*EXTRAIT À LIRE*:
# Pardons : ou ce creer un compte aim pour ICHAT ?



## Patmac (21 Février 2004)

je vous salut 
je veut me creer un compte aim pour utiliser ichat j'ai essayé a plusieurs endroit mais j'usqu'a present dans reusite je vous remerci par avance de m'indiquer un endroit ou cela fonctionne merci


----------



## Zouzou (21 Février 2004)

Bonjour,

Tu te rends  là pour créer ton compte aim.


----------



## Patmac (21 Février 2004)

merci


----------



## Appollon (28 Novembre 2010)

Mais comment faire pour mètre aim sur mail


----------



## Anonyme (29 Novembre 2010)

*SÉRIE D'EXERCICES*:
[A] Dans la discussion sur le compte AIM pour iChat, recopie tout le passage de « je vous salut » jusqu'à « Zouzou (21 Février 2004) », en mettant « Skype » à la place de « ichat ».
[B] Écris la suite de la discussion sur le compte AIM pour iChat, juste après sa dernière ligne.

*DONNÉES ENREGISTRÉES*:
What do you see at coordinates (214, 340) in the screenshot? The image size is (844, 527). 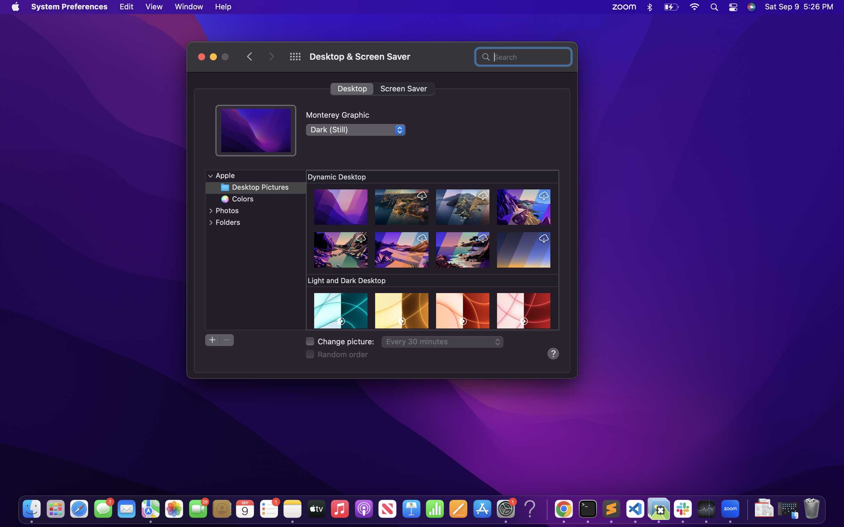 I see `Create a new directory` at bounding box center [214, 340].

==

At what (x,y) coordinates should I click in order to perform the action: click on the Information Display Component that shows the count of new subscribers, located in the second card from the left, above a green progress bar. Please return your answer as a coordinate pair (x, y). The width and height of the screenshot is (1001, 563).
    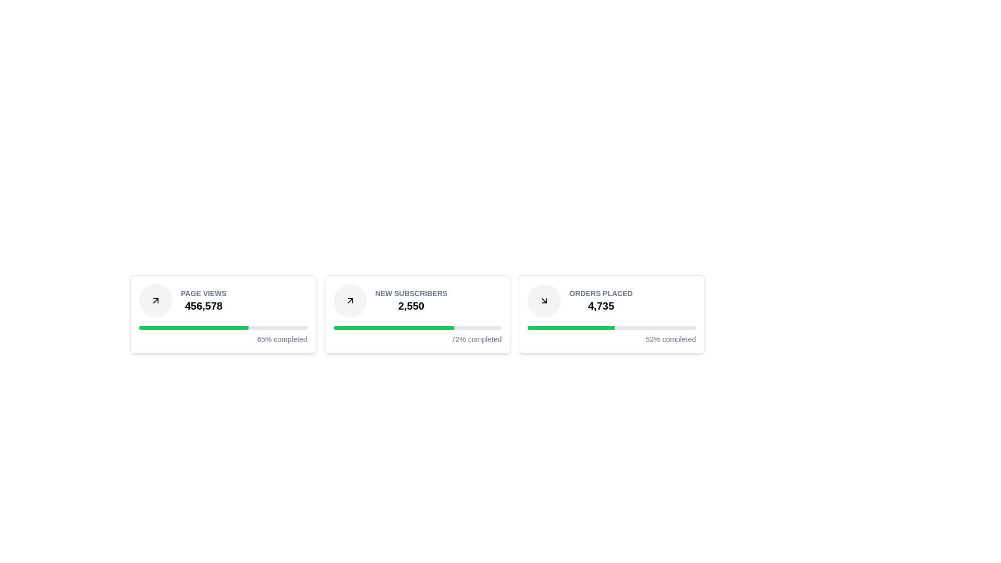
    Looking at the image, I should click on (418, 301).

*CORRIGÉ*:
[A]
je vous salut 
je veut me creer un compte aim pour utiliser Skype j'ai essayé a plusieurs endroit mais j'usqu'a present dans reusite je vous remerci par avance de m'indiquer un endroit ou cela fonctionne merci


----------



## Zouzou (21 Février 2004)

[B]
Appollon a dit:


> Mais comment faire pour mètre aim sur mail




Sauf erreur, il faut créer le compte inscrit dans les comptes de Mail ...> attention il faut y mettre la même adresse émail que celle indiquée dans le compte AIM

Pour créer un compte AIM

http://mactrucs.blogspot.com/2008/06/utiliser-ichat-avec-un-compte-aim.html

Lancez iChat que vous trouverez dans votre dossier Applications. Passez la première page de bienvenue et de présentation d'iChat en appuyant sur le bouton "continuer" pour arriver à cette page :

Il ne vous reste plus qu'à bien choisir le protocole AIM dans le menu Type de compte, à remplir la case Pseudonyme avec l'identifiant que vous êtes choisi tout à l'heure (ici, tartempion), à compléter le mot de passe du compte AIM et à appuyer sur le bouton "Continuer".
Voilà iChat est configuré. 
Une fenêtre s'ouvre présentant vos contacts. Pour l'instant elle est vide, bien sûr, car vous n'avez encore renseigné aucun contact dans votre carnet d'adresses.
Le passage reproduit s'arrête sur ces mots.